Excellent point! I knew that there was a reason why I kept reading all these posts; this kind of observation is what makes it worth my time. 

Have you ever watched Tony Porter's A Call to Men TED Talk? He is touching on how differently he raised his daughter and his son based on gender alone. I don't recall how old his son was, but I believe he was about 3 and Tony told him to stop whining when the son was crying. When his daughter was in the same situation, he tried to comfort her. And people wonder why US men generally have a hard time expressing emotions. 
(My parent shut all of us three girls up by telling us that we "felt sorry for ourselves" all the time, so I have a very hard time sharing what bothers me too. This was true even when we were seriously sick and should have ended up in the hospital; "walk it off". Later in life, this conditioned attitude almost literally had me killed, I am not joking. I have no idea if it was denial on their part, laziness, or that they just didn't care - I guess it really doesn't matter anyway. I agree that it is a very efficient way of shutting someone up/down and making them internalize everything. And no, I am not whining, just making a point.) 

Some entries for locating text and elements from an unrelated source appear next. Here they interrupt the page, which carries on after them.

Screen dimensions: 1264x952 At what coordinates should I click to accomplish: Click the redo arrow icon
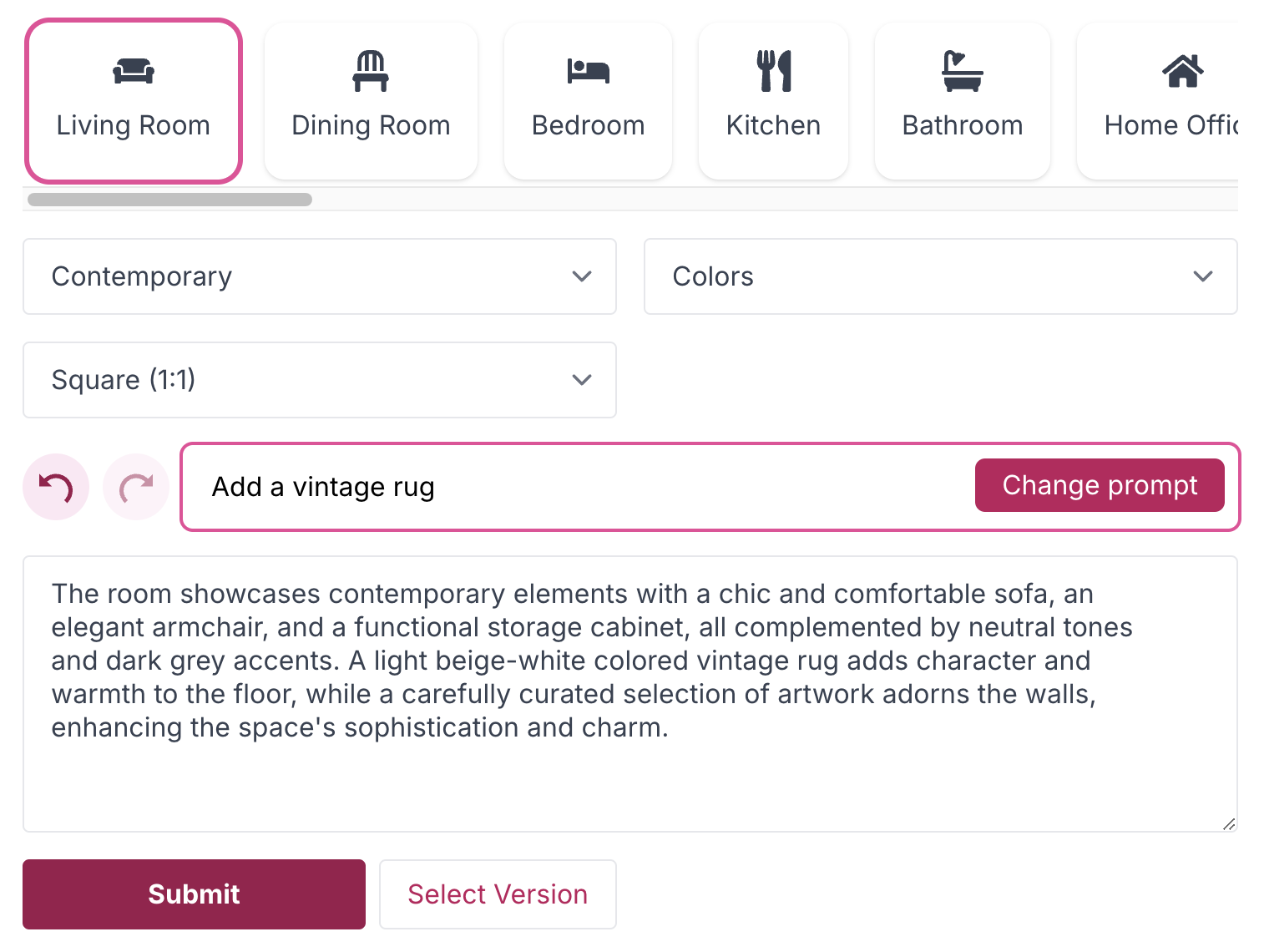tap(136, 487)
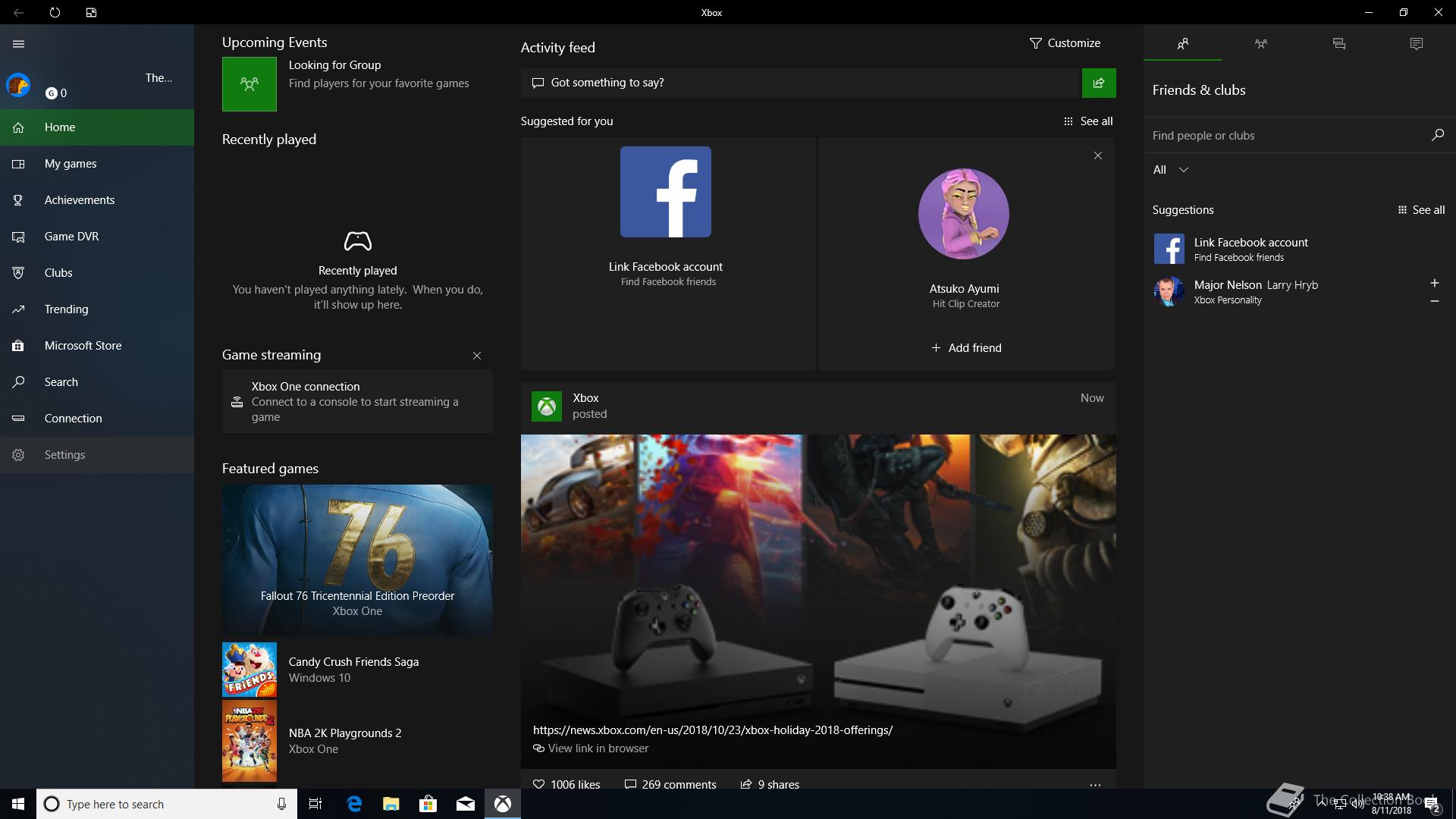Screen dimensions: 1456x819
Task: Open Customize activity feed filter
Action: [x=1064, y=43]
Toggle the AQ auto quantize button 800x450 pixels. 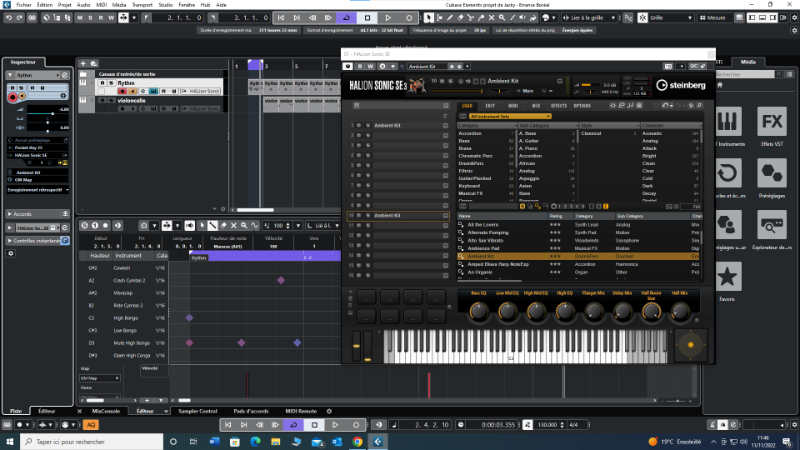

That said, there are different ways to express a concern to make an audience more accessible/sympathetic, as has been pointed out in other posts on this thread. It is up to the individual reader to embrace that message or not.


----------



## FauxPlasticTrees (Jul 2, 2013)

Strange Moon said:


> I only wrote about it because for some reason you assumed that I'm some kind of frustrated single nice guy.
> So now advising guys to not give gifts to women they are dating is considered sexist? Interesting.,



Nope, people are considered sexist for saying sexist things, aka. the thing I quoted off you earlier. 


I don't know why I would still bother with your pointless arguing, as you seem be unable to keep track of your own sayings or grasp basic concepts, but here goes.


Here is what you said in two different posts of yours:

"I would not shower the women with gifts and pay their meals because it would be a sure way to lose any attraction I might have."

"I really like to give gifts and pay for drinks or even for a dinner every now and then, I often do it for friends (male and female) but if I would "date" a woman I'd let her pay for herself because I know my generosity will probably not be appreciated."



*sex·ism*

_noun_ \ˈsek-ˌsi-zəm\

*Definition of SEXISM*

*1*
*:* prejudice or discrimination based on sex; 

*2*
*:* behavior, conditions, or attitudes that foster stereotypes of social roles based on sex


Expecting a certain kind of behaviour based on said person's sex, (for instance the failure to appreciate a favour or a gift, or loosing attraction to someone in the absence of favours or gifts): sexism.

You're welcome.


----------



## strangestdude (Dec 8, 2011)

series0 said:


> Anyway, I have almost fallen into the pit of despair my friend in High School called, "Going Cosmic". He refused to bother with women at all. Not worth the trouble. In general, I agree.


I understand that pit too. I don't want a serious relationship again for a while (I'm 29, so perhaps late 30's), but desire a casual one. I don't seem to be the kind of man who can separate sex from emotion (all the more power to those who can).



> On the flip side one of my best friend's dad just deals with prostitutes and claims to be the happiest man alive. He gets tit every time for his tat. Truth be told he says he engages a few of his whores on a deeper level and that goes well also. It's the missing expectation and entitlement gradient that he points to as the issue. I think he is right.


That's interesting. 

Patrice O Neal attributed his 'turn around' in regards to dating and relationships after spending time with friendly prostitutes in Brazil. He said the way the treat you doesn't make you feel like you are just 'paying for pussy', in contrast he said there's a mutual resentment in the prostitute-client relationship in the US. 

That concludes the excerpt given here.